Take the time to reflect on your reasons for wanting to marry this person. Don’t assume your reasons and your partner’s align. Take the time to think and talk about it.
Should You Get Married or Not?
Are you marrying just because you’ve lived together for awhile? Are you marrying because it’s the next step or because you or your family or friends expect you to? Or are you marrying because you’ve talked about these and other important topics below and believe you’re a good fit together?
There are several things to consider before tying the knot:
What are your goals for being married? What do you want? Status, security, partnership, growth, or something else?

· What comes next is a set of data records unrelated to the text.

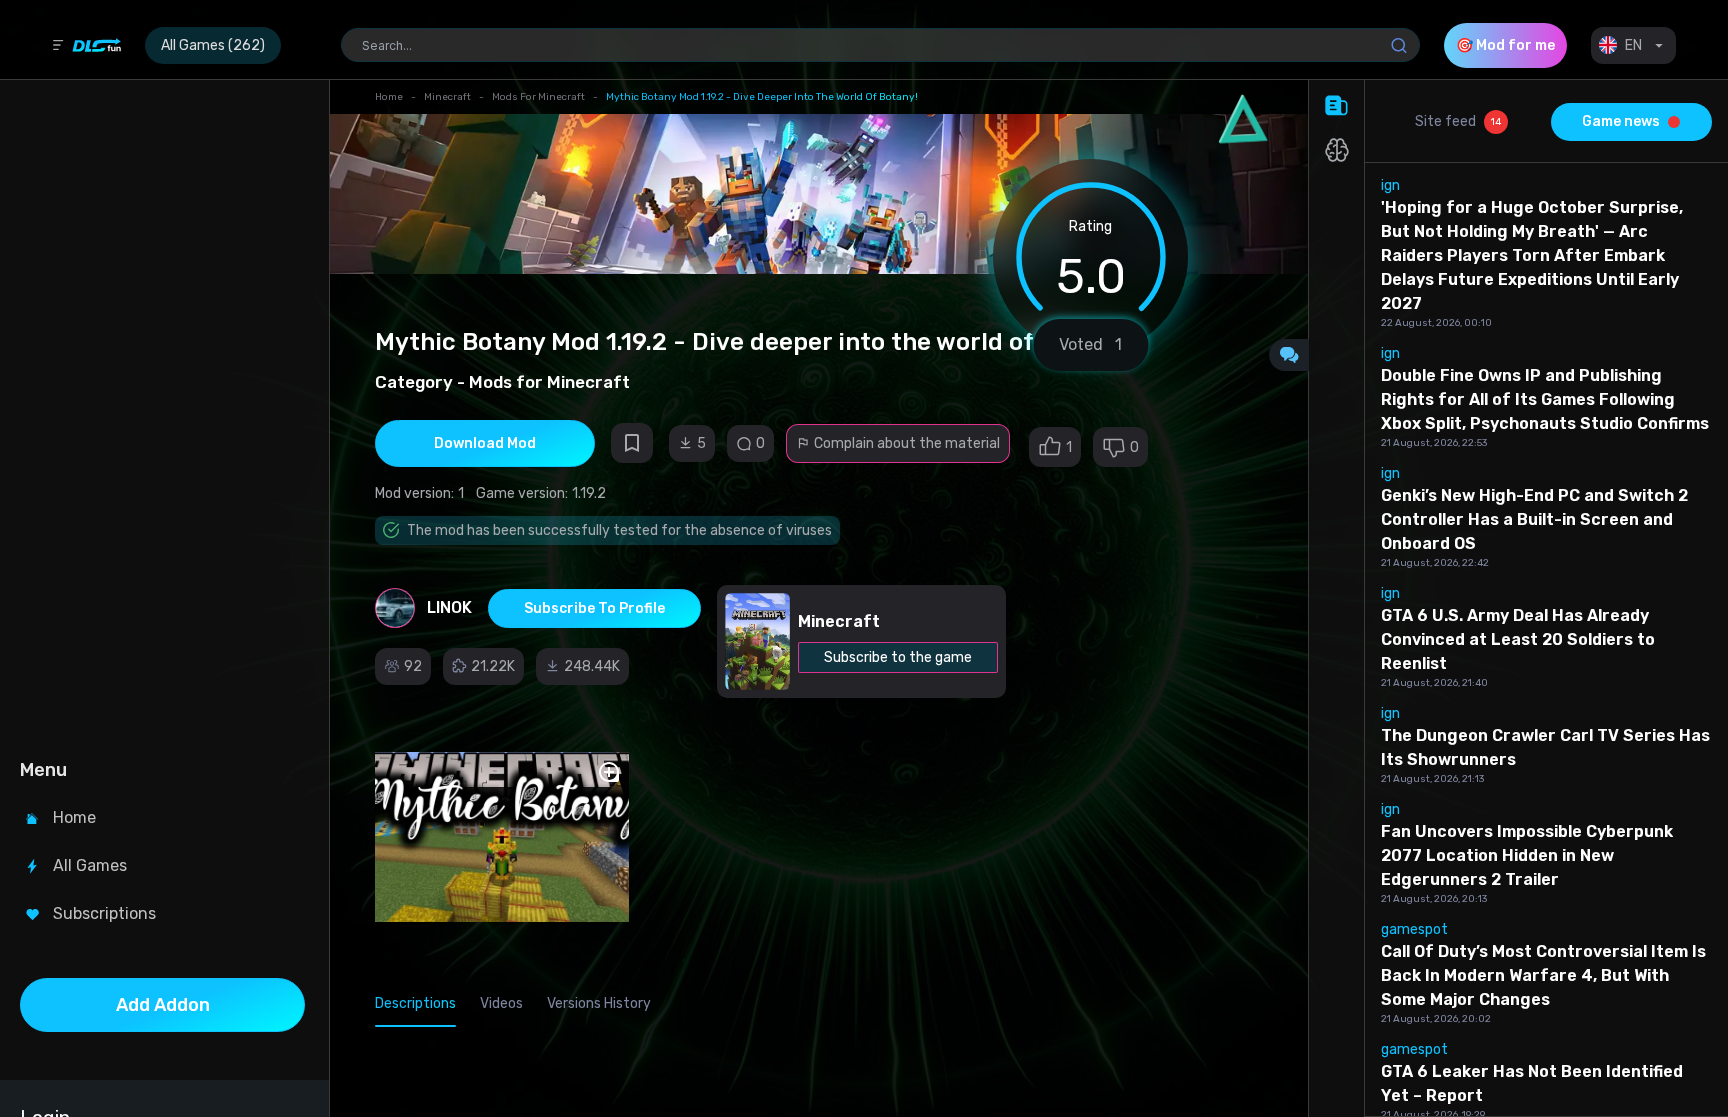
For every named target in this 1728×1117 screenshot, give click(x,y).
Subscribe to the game (898, 657)
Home (389, 97)
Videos (501, 1003)
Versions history (599, 1003)
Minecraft (447, 97)
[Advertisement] (162, 416)
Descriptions (415, 1003)
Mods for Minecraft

What are your expectations? How about your partner’s? Do you expect you’re marrying someone who will be the best lover, companion, provider, homemaker, father, mother, etc.? Are you expecting him/her to be ‘your everything’ or someone who will meet some of your needs?
How important is romantic love to you both?
What are both your ideas about spending time together or apart? I.e. would it be okay if you went to a party on your own?
Do you want kids? Does your partner? If so, what are your beliefs about raising a child, about discipline?
Are you able to be accountable for the things you do in your relationship? Is your partner?
How well can you communicate and work through conflict?
What might be both of your deal breakers? Infidelity? Crime? Living or working in different towns, cities, provinces, or countries from one another?
Do you really like, appreciate, and respect your partner for who they are? Do s/he feel the same way about you? (Or are you thinking about his/her potential, of who you hope s/he will one day become?)
Do you have similar values, goals or beliefs about your careers? Your future in the workforce? Where you want to live? How you want to spend your time? Who is going to clean the toilets? How much order or disorder you each can tolerate around the house?
How are each of you with your money? What are your financial goals? Do you agree? (Spending and budgeting is a huge area of disagreement for many couples!)
This is by no means an exhaustive list but being able to both answer these questions to both of your satisfactions will probably give you the answer as to whether or not you should say “I do”.